Saved entries
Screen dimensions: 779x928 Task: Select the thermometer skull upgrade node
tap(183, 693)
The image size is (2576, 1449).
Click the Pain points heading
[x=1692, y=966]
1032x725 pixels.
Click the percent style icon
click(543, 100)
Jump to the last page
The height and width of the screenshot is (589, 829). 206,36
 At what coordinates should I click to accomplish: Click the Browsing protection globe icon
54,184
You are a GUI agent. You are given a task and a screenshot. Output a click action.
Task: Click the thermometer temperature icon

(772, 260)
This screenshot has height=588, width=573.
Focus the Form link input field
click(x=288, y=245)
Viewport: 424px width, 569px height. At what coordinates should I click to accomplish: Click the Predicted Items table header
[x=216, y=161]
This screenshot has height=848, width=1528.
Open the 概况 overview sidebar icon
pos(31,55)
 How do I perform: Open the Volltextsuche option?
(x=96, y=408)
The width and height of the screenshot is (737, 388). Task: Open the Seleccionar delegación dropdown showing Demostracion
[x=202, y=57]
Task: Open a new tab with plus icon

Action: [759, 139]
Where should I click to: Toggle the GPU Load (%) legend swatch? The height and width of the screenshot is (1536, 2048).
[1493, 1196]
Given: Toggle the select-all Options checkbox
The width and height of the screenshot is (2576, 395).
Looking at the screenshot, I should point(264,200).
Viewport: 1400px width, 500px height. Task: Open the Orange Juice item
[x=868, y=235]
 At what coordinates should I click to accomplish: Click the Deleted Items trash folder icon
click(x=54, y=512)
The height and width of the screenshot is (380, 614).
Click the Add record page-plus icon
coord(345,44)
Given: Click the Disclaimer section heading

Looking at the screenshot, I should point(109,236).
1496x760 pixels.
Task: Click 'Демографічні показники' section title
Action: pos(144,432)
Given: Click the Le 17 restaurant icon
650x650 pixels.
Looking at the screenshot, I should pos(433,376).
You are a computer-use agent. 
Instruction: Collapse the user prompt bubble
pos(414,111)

▶ What is being asked:
Please print exactly the lines of the entries above, beginning with the line that contains "The height and width of the screenshot is (380, 614)." and ending with the last line.

▶ Response for this exercise:
The height and width of the screenshot is (380, 614).
Click the Add record page-plus icon
coord(345,44)
Given: Click the Disclaimer section heading

Looking at the screenshot, I should point(109,236).
1496x760 pixels.
Task: Click 'Демографічні показники' section title
Action: pos(144,432)
Given: Click the Le 17 restaurant icon
650x650 pixels.
Looking at the screenshot, I should pos(433,376).
You are a computer-use agent. 
Instruction: Collapse the user prompt bubble
pos(414,111)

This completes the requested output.